## START Extract to read

As Anwar had been convicted in 1999, he should have applied for a visa or filed an appeal for special permission to enter Japan upon arrival at the airport, said a Japan embassy senior official.
Anwar, he said, had neither applied for a visa, nor exercised his other option of filing an appeal at the airport.
“All this unnecessary hassle could have been averted had Anwar followed procedure in accordance with the Japanese Immigration Control and Refugee Recognition Act,” said the official.
He said this in response to Anwar’s claim that he was forced to leave Japan immediately after arriving at the Narita Airport on Sunday morning.
The embassy official said the visa abolishment for Malaysians that took effect in July last year was only applicable to ordinary people who had not been convicted or imprisoned for more than a year
“In the case of Anwar, he was arrested in 1998 for corruption when he was serving as the deputy prime minister, and was sentenced to six years in prison (for abuse of power).
“All those legal things had been explained to Anwar at the Narita Airport on January 19.
“After the explanation, Anwar did not exercise his option to file an appeal to get special permission to enter Japan.
He instead decided to return to Malaysia,” he said, adding that it can take up to two days to process such an appeal.
On Anwar’s claim that he had no problem entering Japan in the past even after the 1999 conviction, the official said Anwar had then applied for visa in April 2011 and June 2012.

## END Extract to read

#### [Problems]
• A. Reproduce the part of the report on Anwar and Japanese immigration that opens with the words containing "Anwar, he said, had" and closes with "on January 19.".
• B. Answer these questions from the report on Anwar and Japanese immigration:
(i) In what year was Anwar arrested for corruption?
(ii) How long can it take to process an appeal for special permission to enter Japan?
(iii) In which months and years had Anwar earlier applied for a visa?
• C. Resume the report on Anwar and Japanese immigration, picking up after its final sentence.
The material has no connection to the report on Anwar and Japanese immigration.

## START Provided material

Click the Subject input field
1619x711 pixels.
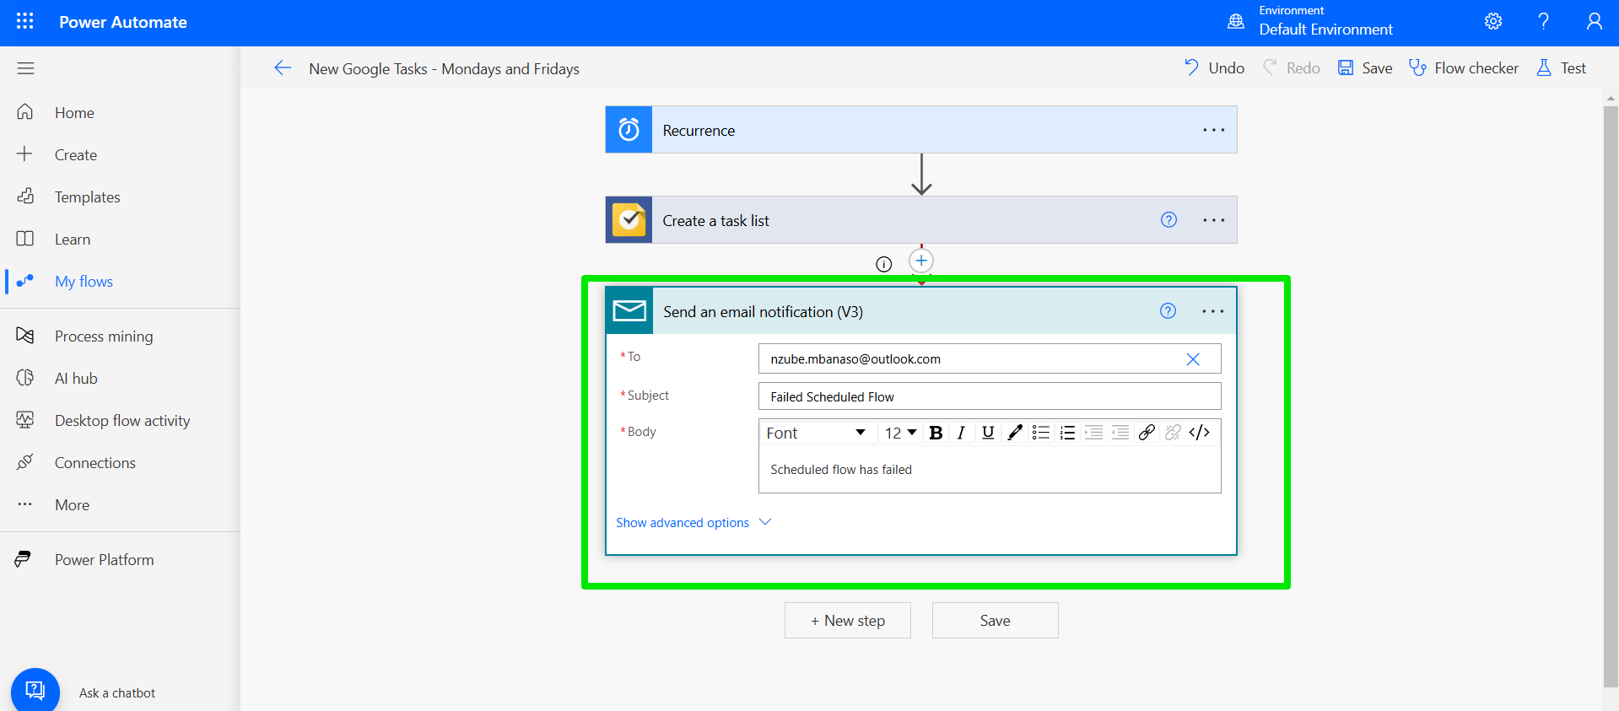pos(989,396)
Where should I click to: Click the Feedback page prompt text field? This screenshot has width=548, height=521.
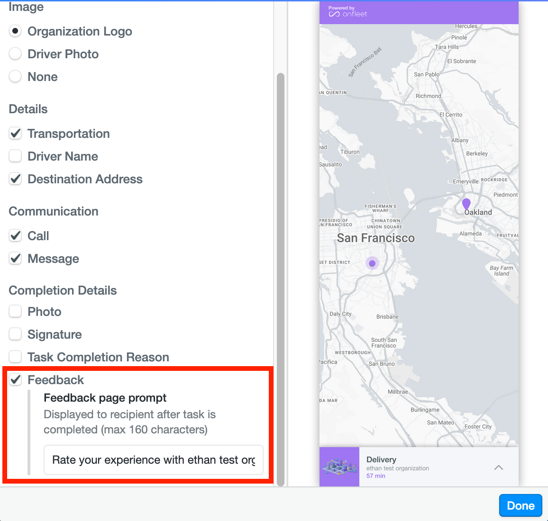153,460
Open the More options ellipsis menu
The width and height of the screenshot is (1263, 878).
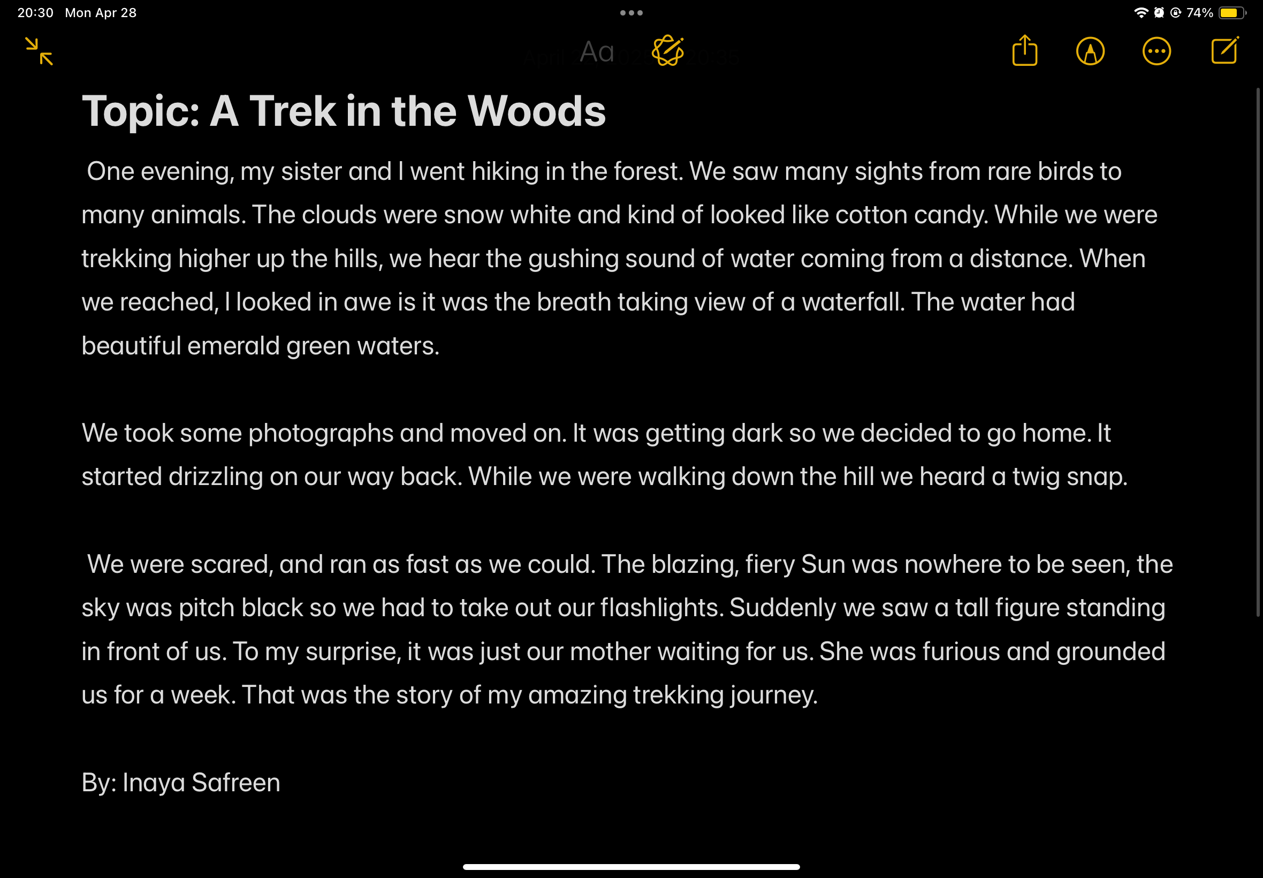pyautogui.click(x=1156, y=52)
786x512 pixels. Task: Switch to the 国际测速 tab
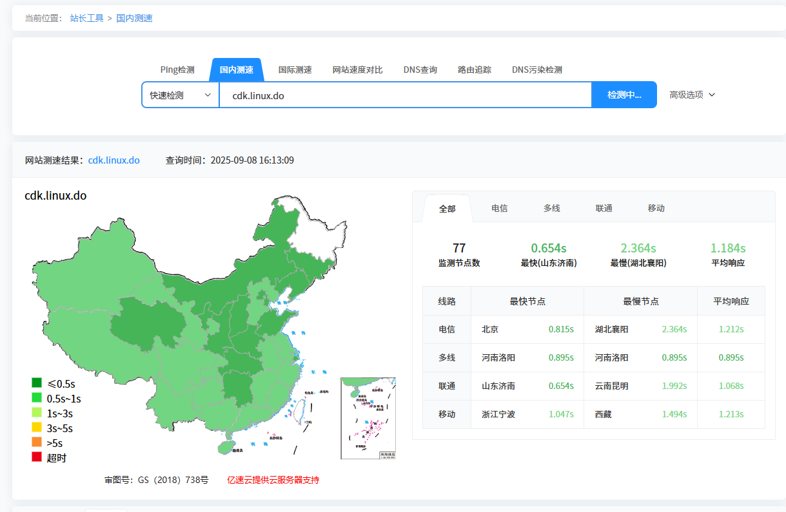pos(295,70)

## END Provided material

#### [Exercise responses]
• A.
Anwar, he said, had neither applied for a visa, nor exercised his other option of filing an appeal at the airport.
“All this unnecessary hassle could have been averted had Anwar followed procedure in accordance with the Japanese Immigration Control and Refugee Recognition Act,” said the official.
He said this in response to Anwar’s claim that he was forced to leave Japan immediately after arriving at the Narita Airport on Sunday morning.
The embassy official said the visa abolishment for Malaysians that took effect in July last year was only applicable to ordinary people who had not been convicted or imprisoned for more than a year
“In the case of Anwar, he was arrested in 1998 for corruption when he was serving as the deputy prime minister, and was sentenced to six years in prison (for abuse of power).
“All those legal things had been explained to Anwar at the Narita Airport on January 19.

• B.
(i) 1998
(ii) Up to two days
(iii) April 2011 and June 2012

• C.
“But, Anwar did not submit any written request for visa application prior to his recent travel to Japan.
“If we had known he (Anwar) is visiting Japan, and had his office submitted a letter of application before hand, this (problem) would not have happened,” he said, adding they could have granted permission based on diplomatic consideration.
On Anwar’s claim that his office had sought clearance from the Japanese embassy in Malaysia, the official said they could not trace any written request.
The official also expressed disappointment against a group of Anwar supporters who burnt placards bearing the Japanese flag when staging a protest outside the embassy on Tuesday.
Oppostion Parti Keadilan Rakyat (PKR) communications director Fahmi Fadzil, however, is insisting that Anwar did make enquiries to the embassy and the Japanese foreign ministry regarding the special permission but was told that he would not need it.